# EXERCISE AIM
Pictures aside, reproduce exactly and only the lines below, starting at the one containing "Task: Toggle the Active status button" and ending at the last line.

[GIVEN ENTRIES — start]

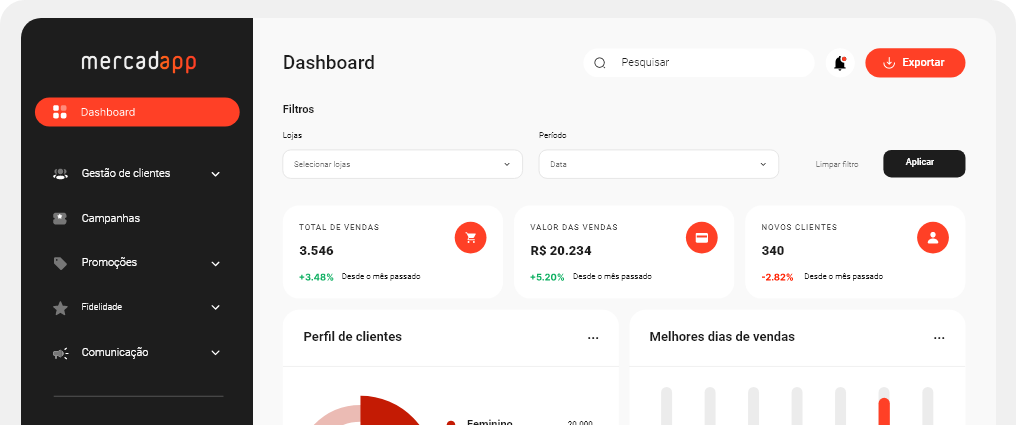1016x425 pixels.
Task: Expand the Promoções chevron
Action: [x=215, y=264]
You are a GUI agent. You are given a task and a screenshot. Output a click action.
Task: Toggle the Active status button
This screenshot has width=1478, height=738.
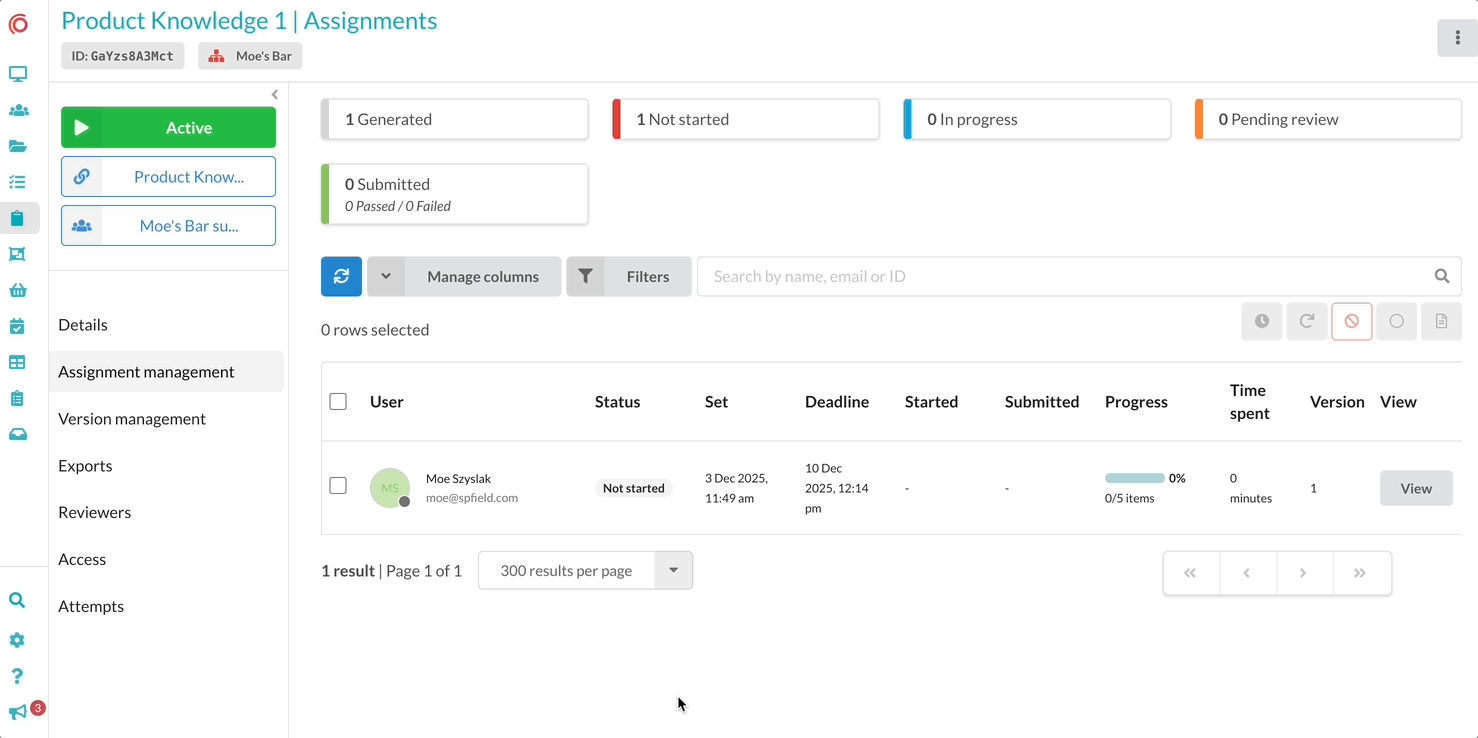[168, 128]
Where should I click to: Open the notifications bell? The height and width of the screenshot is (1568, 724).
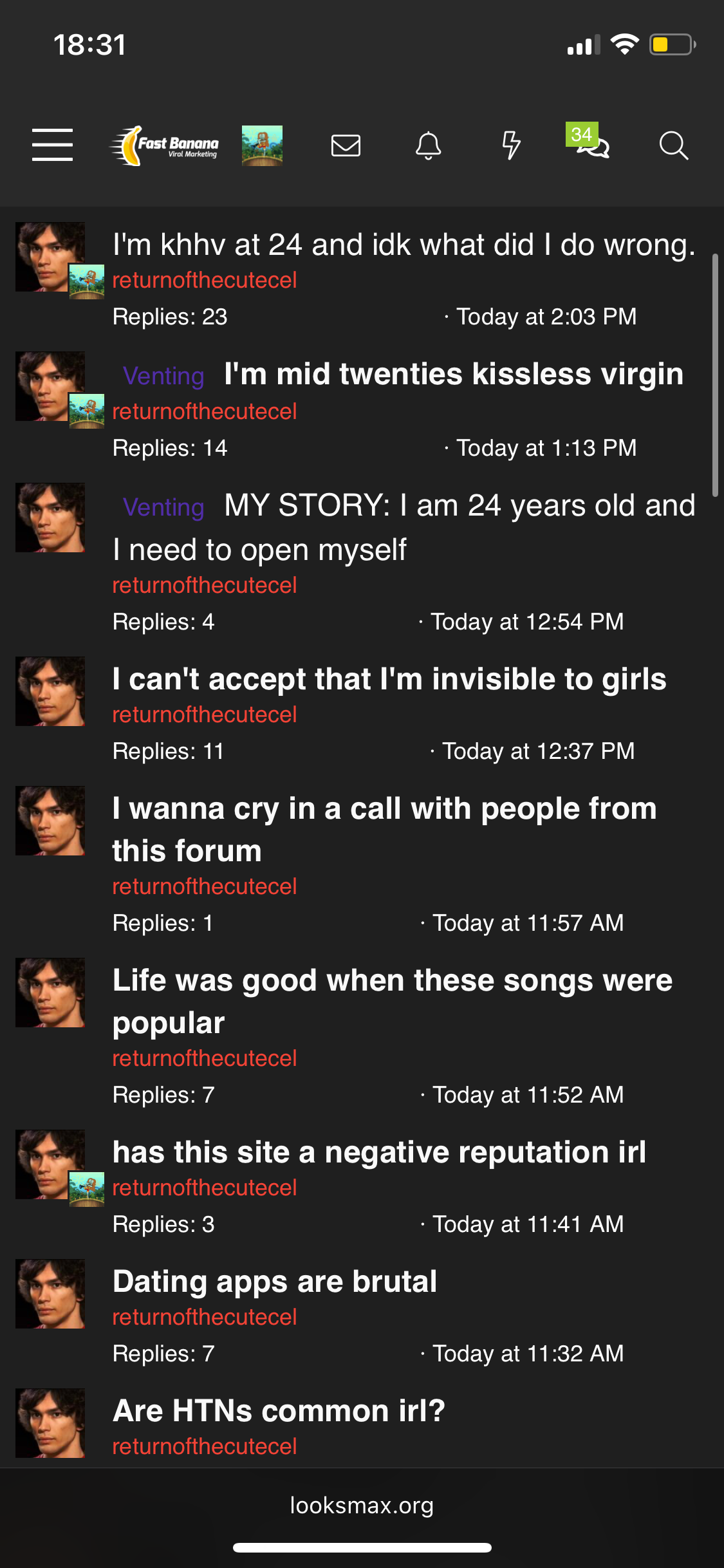point(428,145)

[GIVEN ENTRIES — finish]

# EXERCISE OUTPUT
Task: Toggle the Active status button
This screenshot has width=1478, height=738.
[168, 128]
Where should I click to: Open the notifications bell? The height and width of the screenshot is (1568, 724).
point(428,145)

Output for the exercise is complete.